Предложенный отрывок:
━━━━

Выбрать главу

Описывая по следам Рёскина свой осмотр Амьенского собора, Пруст с видимым удовольствием отмечает такую узнанную из книги и опознанную вживе «деталь»: «...в ту минуту, когда моему взору открылся южный портал, я увидел слева, там, где указывал Рёскин, упомянутых им нищих, причем таких старых, что, похоже, это были те же самые. Радуясь возможности так быстро приступить к исполнению его советов, я тут же бросился подавать им милостыню, тешась иллюзией — не без примеси мною же осужденного недавно фетишизма, — будто я совершаю тем самым высокий акт поклонения Рёскину...» Проскользнувшее здесь слово «иллюзия», разумеется, вполне оправданно, как объяснимо и сложное чувство, обуревающее автора, — эйфория и самокритика одновременно. Действительно, живые нищие, пусть даже и «такие старые, что, похоже, это были те же самые», — ненадежный предлог для духовного контакта с предшественником: люди стареют и умирают, и на самом деле перед молодым Прустом, возможно, уже новое поколение бедолаг, а не те, кого двадцать лет назад встречал Рёскин.

Иное, более глубокое и длительное переживание связи времен даровано Прусту при осмотре другого собора, также описанного английским ценителем красоты, — Руанского (для французского писателя он хранит еще и память о гении Клода Моне, изобразившего его на серии своих полотен): это переживание связано с крохотной, невзрачной фигуркой простого подмастерья, чудом разысканной на церковном фасаде, среди множества других фигур, по описанию и иллюстрации в одной из книг Рёскина. Здесь стоит привести подробную цитату:

«Скульптор, умерший несколько веков назад, оставил нам среди тысяч других этого маленького человечка, который умирает понемногу каждый день и который мертв уже давно, ибо затерян навеки среди толпы ему подобных. Но он был создан когда-то, и скульптор отвел ему это место. И вот однажды человек, для которого нет смерти, нет всесилия материи, нет забвения, человек, который отшвырнул прочь от себя это подавляющее нас небытие, чтобы идти к целям, главенствующим в его жизни и столь многочисленным, что все их достичь невозможно, тогда как нам их явно не хватает, — этот человек пришел и в каменных волнах, где каждый клочок кружевной пены кажется похожим на остальные, увидел все законы жизни, все помыслы души и всему дал имя, сказав: "Смотрите, вот это называется так-то, а это — так-то" [...]. И неприметная уродливая фигурка воскресла, вопреки всем ожиданиям, избегнув той смерти, наиболее полной из всех прочих смертей, которая есть исчезновение в неисчислимой массе, в обезличивающем сходстве с другими, но откуда гений успел вовремя извлечь и ее, и нас. Встреча с ней не может не взволновать. Она словно продолжает жить и видеть, вернее, кажется, будто смерть, остановив ее взгляд, застигла ее врасплох, как окаменевших в движении жителей Помпеи. Это и в самом деле так, ибо здесь застыла остановленная в своем движении мысль скульптора. Я был взволнован встречей: значит, ничто из того, что жило, не умирает, и мысль скульптора так же бессмертна, как мысль Рёскина».

━━━━

Записи:
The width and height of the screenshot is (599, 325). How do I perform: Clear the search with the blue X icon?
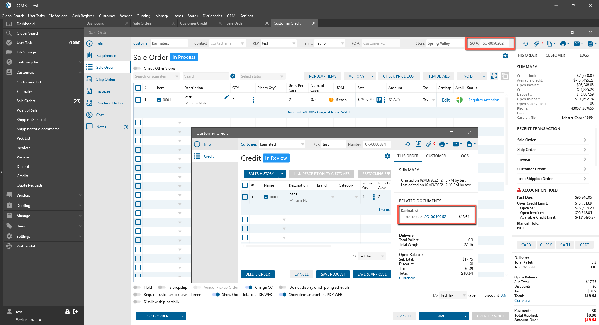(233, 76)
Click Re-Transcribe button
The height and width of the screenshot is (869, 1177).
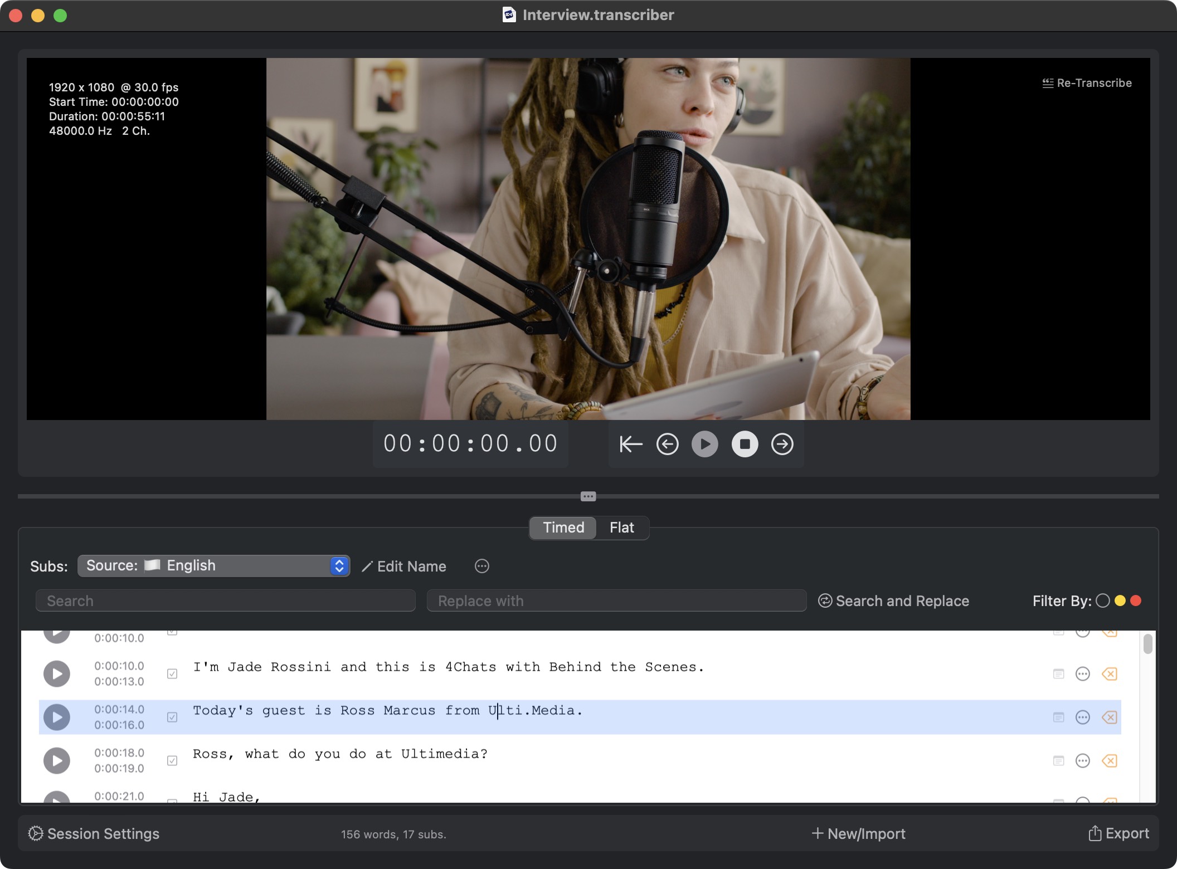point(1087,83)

━━━━

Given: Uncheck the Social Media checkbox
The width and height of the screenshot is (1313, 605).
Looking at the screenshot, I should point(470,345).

━━━━

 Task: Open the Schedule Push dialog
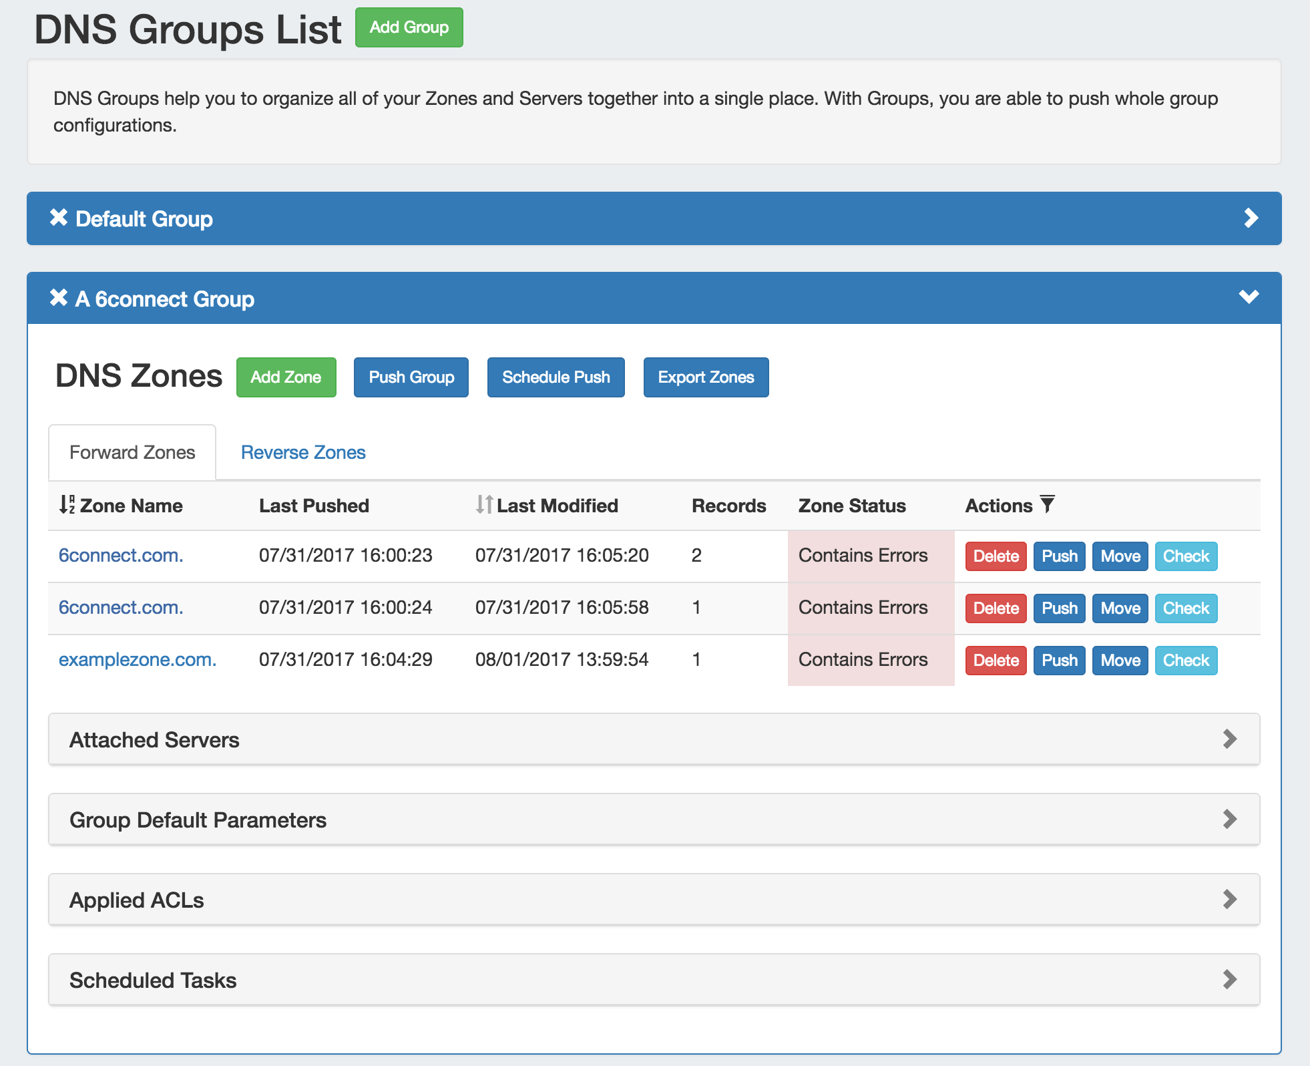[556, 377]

━━━━

Поставленные задачи:
1) Сверьте с отрывком утверждения (a), (b), (c) и ответьте на каждое «да» или «нет». К каждому ответу приведите точную цитату из отрывка, которая его решает.
(a) Нищих у южного портала Амьенского собора Пруст увидел справа.
(b) Клод Моне изобразил Руанский собор на серии своих полотен.
(c) Фигурку подмастерья на церковном фасаде разыскали по описанию и иллюстрации в одной из книг Рёскина.
2) Процитируйте, пожалуйста, строки записей от строки с «The width and height of the screenshot is (599, 325).» до строки с «point(1087,83)» включительно. Картинки в ответ не включайте.

Итоги упражнения:
1)
(a) Нет: «я увидел слева, там, где указывал Рёскин, упомянутых им нищих».
(b) Да: «гении Клода Моне, изобразившего его на серии своих полотен».
(c) Да: «чудом разысканной на церковном фасаде, среди множества других фигур, по описанию и иллюстрации в одной из книг Рёскина».

2)
The width and height of the screenshot is (599, 325). How do I perform: Clear the search with the blue X icon?
(233, 76)
Click Re-Transcribe button
The height and width of the screenshot is (869, 1177).
point(1087,83)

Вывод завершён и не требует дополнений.